Permission to reproduce granted by RACmonitor
By Denise Wilson, RN, MS, RRT
EDITOR’S NOTE: With Hurricane Irma expected to impact Miami-County today, this story, updated from a news alert posted last week on the ICD10monitor website, offers lessons learned for hospitals and caregivers in the path of Irma.
Our thoughts continue to go out this week to the people of Texas, especially the first responders and caregivers and all who have been impacted by Hurricane Harvey. Harvey made landfall in Texas on August 25th as the strongest hurricane to hit the U.S. in more than a decade. Since Harvey’s landfall, southeast Texas has experienced catastrophic flooding, devastation of homes and loss of lives.
When catastrophe strikes, America’s hospitals are provided administrative relief from medical review and some benefit integrity responsibilities (absent any determination of fraud or abuse) by the Centers for Medicare & Medicaid Services (CMS). This is done automatically, so to speak, without the affected hospitals having to request it.
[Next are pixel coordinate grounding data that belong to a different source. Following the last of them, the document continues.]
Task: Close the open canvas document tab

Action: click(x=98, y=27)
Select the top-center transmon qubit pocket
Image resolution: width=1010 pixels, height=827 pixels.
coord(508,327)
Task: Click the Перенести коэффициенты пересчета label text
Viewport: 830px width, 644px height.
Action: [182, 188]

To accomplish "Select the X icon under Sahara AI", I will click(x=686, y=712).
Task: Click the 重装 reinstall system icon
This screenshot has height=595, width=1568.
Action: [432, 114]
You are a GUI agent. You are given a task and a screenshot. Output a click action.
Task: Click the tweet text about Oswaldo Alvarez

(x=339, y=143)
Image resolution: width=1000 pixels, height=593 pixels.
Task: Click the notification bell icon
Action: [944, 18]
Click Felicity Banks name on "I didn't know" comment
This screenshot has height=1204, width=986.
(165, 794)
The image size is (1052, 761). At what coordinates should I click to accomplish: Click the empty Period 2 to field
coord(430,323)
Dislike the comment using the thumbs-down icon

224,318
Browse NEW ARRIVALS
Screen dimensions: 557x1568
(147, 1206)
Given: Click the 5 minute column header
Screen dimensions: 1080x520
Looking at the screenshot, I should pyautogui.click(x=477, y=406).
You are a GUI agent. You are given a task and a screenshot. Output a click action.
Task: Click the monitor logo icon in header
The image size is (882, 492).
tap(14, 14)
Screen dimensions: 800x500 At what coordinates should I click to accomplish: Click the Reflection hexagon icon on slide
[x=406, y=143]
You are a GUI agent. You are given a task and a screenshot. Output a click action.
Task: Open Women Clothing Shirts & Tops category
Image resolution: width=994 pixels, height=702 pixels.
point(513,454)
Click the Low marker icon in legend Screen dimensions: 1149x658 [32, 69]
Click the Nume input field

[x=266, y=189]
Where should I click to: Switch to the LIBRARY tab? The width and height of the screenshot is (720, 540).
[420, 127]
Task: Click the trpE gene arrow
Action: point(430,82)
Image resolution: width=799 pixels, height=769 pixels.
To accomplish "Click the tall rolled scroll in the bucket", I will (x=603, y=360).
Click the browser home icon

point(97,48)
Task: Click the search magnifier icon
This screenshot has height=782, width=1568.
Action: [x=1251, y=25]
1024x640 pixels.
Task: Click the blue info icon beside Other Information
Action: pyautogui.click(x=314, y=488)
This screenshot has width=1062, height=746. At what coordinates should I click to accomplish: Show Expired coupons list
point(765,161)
The president declared a state of emergency for Texas on Aug. 25 and U.S. Department of Health and Human Services (HHS) Secretary Thomas Price declared a public health emergency for Texas the next day, allowing CMS waivers to be put in place based on Section 1135 of the Social Security Act.
Some of these waivers include exemption from noncompliance with the Emergency Medical Treatment and Labor Act (EMTALA) for transferring an individual to another hospital when that individual has not been stabilized, if the circumstances of the catastrophe warrant the need for the transfer. Also waived are limitations on payments for healthcare items and services furnished to individuals enrolled in a Medicare Advantage plan when care is provided by healthcare professionals or facilities not included in the plan’s network.
Chapter 3 of the Medicare Program Integrity Manual, Section 3.8, Administrative Relief from Medical Review During a Disaster, outlines the administrative flexibility available to Medicare Administrative Contractors (MACs) and Recovery Audit Contractors (RACs) during this time. A disaster is defined by CMS as a catastrophe that causes enough damage to destroy medical records, interrupt normal mail service, or otherwise significantly limit a provider’s daily operations.
CMS defines different types of administrative relief from audits based on whether the provider was directly affected by the disaster, meaning actual medical records were destroyed, or whether the provider was indirectly affected by the disaster, meaning mail service was interrupted. If you are a provider who has suffered such an event, be sure to understand what relief is available from CMS and ensure that future audits and denials take into account the period of time when the catastrophe occurred.
Mother Nature will always be a force with which to be reckoned. It’s my sincere hope that the caregivers in Texas will be provided all of the support, resources, and relief they require to manage the devastating effects of Hurricane Harvey and give care and comfort to those in need.